OpenAI is a startup company driven in a passionate will to create Artificial General Intelligence (AGI), which is going to be the next “big thing” besides Big Data and Half Life 3. OpenAI was sponsored by influential people such as Y Combinator president Sam Altman and Business magnate/Tesla Founder Elon Musk. Keep in mind that this company is non-profit, so kudos to all of the company’s personnel on doing an extremely good job without thinking about profit (their researches are secure though. Imagine getting money from The Elon Musk).
So how does the AI actually learn how to play DotA2 and beat the professional players of today?

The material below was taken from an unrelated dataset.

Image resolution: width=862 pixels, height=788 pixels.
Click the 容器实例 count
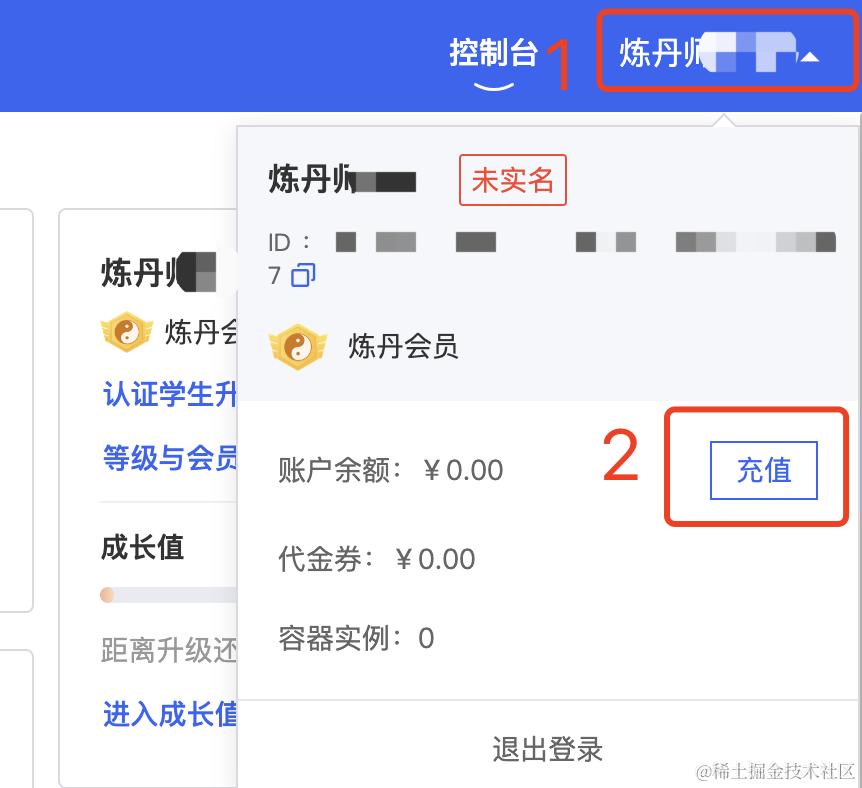(426, 638)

The first test happened on March 1st, which involved the AI winning over Arteezy, a top US player. The AI utilised a method of learning called machine learning. Machine learning is the method which allows computers to run a certain sequence of tasks, detect the mistakes and anything remotely wrong in the run, and fix them. OpenAI’s DotA2 AI has been tested many times starting from playing with hard-coded bot (which basically acts in the same behavior for every situation). It will then learn the basics, which continues further to more advanced mechanics and strategies. When the AI’s prowess was displayed in TI7, it was able to (pardon the jargons) manipulate creep aggro, creepblock, and fake a shadowraze, all of which are advanced strategies which many human players cannot fully use in their games.
Similar machine learning application is done on a computer program made by DeepMind, a Google AI developer. Recently, the particular Google’s AI was given an avatar/body of a human ragdoll and told to go through a sequence of points, one point to another. Unfortunately, that is all the AI was told to do, without any explanation about how to move. As such, it seems impossible for the AI to navigate itself through the terrain (which has gaps and different heights of platform, mind you) when it had not even learned to even walk. The AI was programmed well so that it utilised machine learning, which allowed it to learn to move, run, and even jump after some period of time.
These kinds of AI are not only utilized in running through obstacles and beating professional players in their games. Some common technology which we take for granted almost every day is advertisements you encounter when you browse. Your browser can detect your browse pattern and habit. Advertisements will pop up with relevance similar to web pages that you visit often. Similar application is done on spam detection in your emails.